The contest for hearts and minds in America today is to no small extent between a party that is pro-energy and anti-tax and a party that is pro-tax and anti-energy. Stelzer advises conservatives to throw away their comparative advantage on energy and taxes when even the Washington Post gives Republicans a 77% chance of taking the Senate. Sens. Vitter and Inhofe must be doing something right. Stelzer’s timing could not be worse.
Many of the same pundits who push a carbon tax now did so during the debates on the Kyoto Procotol and the Waxman-Markey bill. Cap-and-trade was “inevitable” unless Republicans endorsed a carbon tax, they argued, because “you can’t beat something with nothing.” How wrong they were! Cap-and-trade died in the November 2010 elections, because conservatives opposed it as cap-n-tax — a disguised tax on energy.
Rather than learn the obvious lesson — we can rally Americans to our cause if we champion affordable energy — Stelzer asks conservatives to do openly what Obama and the Democrats, fearing voter retribution, tried to do by stealth. The method to this madness? According to Stelzer, if conservatives support carbon taxes, they can talk ‘progressives’ into repealing green energy mandates and EPA regulations. Dream on!
Cap-and-trade and carbon taxes are both “market-based” policies.

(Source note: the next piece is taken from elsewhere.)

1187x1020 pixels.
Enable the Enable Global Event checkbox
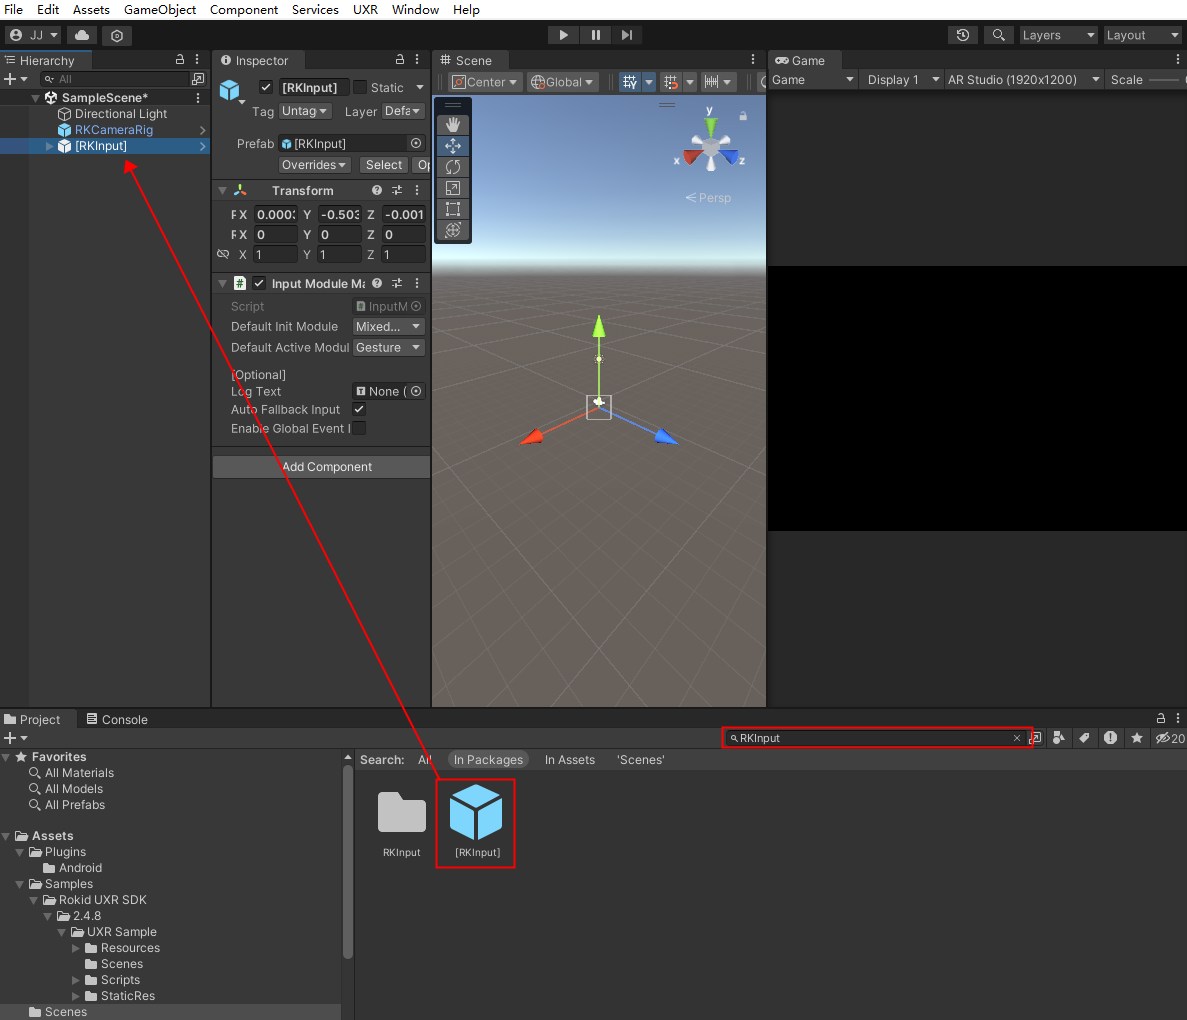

Their function is to put a price on carbon dioxide (CO2) emissions and then let market actors sort out the consequences. If ‘progressives’ had any interest in substituting what Stelzer calls “efficient pricing” for mandates and regulations, the Waxman-Markey cap-and-trade bill would not have included hundreds of pages on energy efficiency standards, coal power plant CO2 emission standards, and Soviet-style production quota for renewable electricity.
‘Progressives’ have not changed their tune since then. Neither the carbon tax bill sponsored by Sens. Barbara Boxer (D-Calif.) and Bernie Sanders (I.-Vt.) nor that sponsored by Rep. Henry Waxman (D-Calif.) and Sen. Sheldon Whitehouse (D-R.I.) would remove one iota of the EPA’s authority to regulate greenhouse gases. Instead, Boxer-Sanders would impose new EPA regulations on hydraulic fracturing. Waxman-Whitehouse preemptively safeguards EPA’s regulatory turf, stating: “Nothing in this Act shall affect the application of any other provision of law to a covered entity, or the responsibility for a covered entity to comply with any such provision of law.” California Democrats last month rejected a plan to replace the State’s cap-and-trade program with a carbon tax.
Let’s get real. When was the last time you heard the Sierra Club, NRDC, Bill McKibben, or Gina McCarthy say that Massachusetts v. EPA, EPA’s greenhouse gas regulations, the Renewable Fuel Standard, new-car fuel economy standards, DOE energy efficiency standards, the incandescent light bulb ban, Stimulus subsidies for Solyndra, and the proliferation of state-level renewable energy quota are all just bargaining chips they would gladly trade in for a carbon tax?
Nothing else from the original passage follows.